Otocinclus cocama is encountered in large numbers in thickly planted areas where there is a lot of grass growing under water.
Body shape is the same as that of other Otocinclus species. This is a small fish with a suckermouth and an armored body.
The fish body length is about 4.5 cm, but the males are smaller. Lifespan is up to 5 years.
The fish coloring makes it different from other species of its kind. Head and back have bluish white or a bit yellowish coloring. The top of the head and the area between the fish nostrils is black, bottom side of the fish head is light yellow; sides of the fish head and areas behind its eyes are black with V-shaped white stripe on the fish face.
On the fish back and sides there are 4 black or dark gray elongated spots: the 1st one is located at the beginning of the dorsal fin, the 2nd one is behind the dorsal, the 3rd one is between the dorsal and fluke fins, the 4th is at the beginning of the fluke.
The fish has a black spot on its tail stalk and W-shaped vertical stripe on its fluke fin, which makes is differ from other species.
Difficulties in keeping
The fish is rather demanding and troublesome to keep. Some of species sold in pet shops are still delivered from their habitats, which leads to high mortality rates of the fish during the adaptation period. When keeping the fish in a home tank, it requires perfectly clean water and nutritious diet.

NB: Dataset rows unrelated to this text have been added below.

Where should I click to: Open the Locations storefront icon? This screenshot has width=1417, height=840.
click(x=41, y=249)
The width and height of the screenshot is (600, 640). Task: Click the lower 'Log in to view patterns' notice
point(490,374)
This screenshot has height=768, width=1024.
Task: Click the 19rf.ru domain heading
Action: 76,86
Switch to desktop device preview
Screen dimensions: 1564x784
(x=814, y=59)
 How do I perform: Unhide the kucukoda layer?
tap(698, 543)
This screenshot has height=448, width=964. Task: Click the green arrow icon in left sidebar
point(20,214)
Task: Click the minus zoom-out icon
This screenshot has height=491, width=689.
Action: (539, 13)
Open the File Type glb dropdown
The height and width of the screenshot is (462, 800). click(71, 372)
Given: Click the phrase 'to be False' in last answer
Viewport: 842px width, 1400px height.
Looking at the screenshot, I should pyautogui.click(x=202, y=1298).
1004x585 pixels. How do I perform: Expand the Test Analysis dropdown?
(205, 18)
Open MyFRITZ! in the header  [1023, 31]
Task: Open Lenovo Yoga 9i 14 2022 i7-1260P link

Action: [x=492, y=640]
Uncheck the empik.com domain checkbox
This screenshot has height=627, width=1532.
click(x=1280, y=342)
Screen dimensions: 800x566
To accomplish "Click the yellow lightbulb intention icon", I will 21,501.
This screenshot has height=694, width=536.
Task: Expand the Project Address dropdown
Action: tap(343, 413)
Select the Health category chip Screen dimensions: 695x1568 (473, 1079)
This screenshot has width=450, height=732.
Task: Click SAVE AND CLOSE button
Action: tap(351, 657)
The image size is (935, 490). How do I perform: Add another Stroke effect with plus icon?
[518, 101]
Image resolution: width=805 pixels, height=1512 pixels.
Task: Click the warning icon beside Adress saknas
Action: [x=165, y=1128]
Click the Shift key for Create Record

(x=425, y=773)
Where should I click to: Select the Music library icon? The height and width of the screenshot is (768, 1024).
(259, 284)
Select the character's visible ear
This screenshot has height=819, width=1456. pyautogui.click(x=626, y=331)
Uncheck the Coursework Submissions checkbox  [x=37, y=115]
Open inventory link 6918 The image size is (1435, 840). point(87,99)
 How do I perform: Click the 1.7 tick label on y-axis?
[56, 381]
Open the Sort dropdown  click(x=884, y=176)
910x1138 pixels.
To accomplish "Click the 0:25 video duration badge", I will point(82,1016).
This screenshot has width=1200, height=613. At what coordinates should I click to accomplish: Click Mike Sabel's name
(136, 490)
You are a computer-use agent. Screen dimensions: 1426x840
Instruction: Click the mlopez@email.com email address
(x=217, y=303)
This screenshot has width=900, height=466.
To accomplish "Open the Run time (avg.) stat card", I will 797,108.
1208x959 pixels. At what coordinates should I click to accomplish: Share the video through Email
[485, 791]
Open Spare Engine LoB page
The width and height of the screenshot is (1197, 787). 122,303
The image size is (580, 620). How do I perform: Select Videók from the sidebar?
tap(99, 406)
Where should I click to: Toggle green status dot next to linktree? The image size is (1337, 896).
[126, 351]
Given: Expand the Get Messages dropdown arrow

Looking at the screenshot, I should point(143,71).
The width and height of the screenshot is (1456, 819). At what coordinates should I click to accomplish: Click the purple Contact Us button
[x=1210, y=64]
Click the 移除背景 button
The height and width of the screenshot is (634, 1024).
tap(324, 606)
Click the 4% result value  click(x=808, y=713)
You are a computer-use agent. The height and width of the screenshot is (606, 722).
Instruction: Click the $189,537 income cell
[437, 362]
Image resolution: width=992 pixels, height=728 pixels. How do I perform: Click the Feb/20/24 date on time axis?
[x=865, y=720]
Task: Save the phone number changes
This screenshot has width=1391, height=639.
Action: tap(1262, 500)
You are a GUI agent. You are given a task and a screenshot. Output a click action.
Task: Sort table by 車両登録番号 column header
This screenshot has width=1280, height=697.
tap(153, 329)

|Scientific name||Otocinclus cocama|
|Common Name||Zebra oto, zebra otocinclus, tiger oto, tiger otocinclus, otocinclus zebra, otocinclus tiger|
|Tank size||13 gallons and more|
|Diet||Omnivorous bottom feeder|
|Temperature||22 – 26 °C (71,6-78,8°F )|
|pH||6.0 – 7.5|
|Size||4.5 cm (1.8 inches)|
|Lifespan||up to 5 years|
Keeping in a tank
Zebra oto requires thickly planted tank with a stable biological balance in it. It is desirable to add some fluctuants and snags into the tank as well as to put some fallen leaves on its bottom.
The fish requires crystal clean water with low level of nitrates and ammonia content. Ideally you should use external filter, but taking into account the fact that usually the fish is kept in small sized tanks, internal water filter will do as well.
Weekly water renew and using special tests to define tank water parameters is a must in this case.
The most suitable tank water parameters are the following: temperature 22 – 26°C, pH: 6.0 – 7.5, hardness 36 – 179 ppm.
Fish has a vegetarian diet. In the wild it feeds with algae/biological fouling. During the adaptation period the fish should have enough of green and brown soft algae in a tank. The algae should form a biofilm on the tank plants and decorations. Zebra oto will scrape and eat this biofilm. Without it the fish will starve.
With time the fish will get used to eat some other food. This can be spirulina or pellets for phytovorous catfish species. Except artificial food you can feed with natural food – vegetables, for example. Cucumbers, marrow squash and parboiled spinach is the best option in this case.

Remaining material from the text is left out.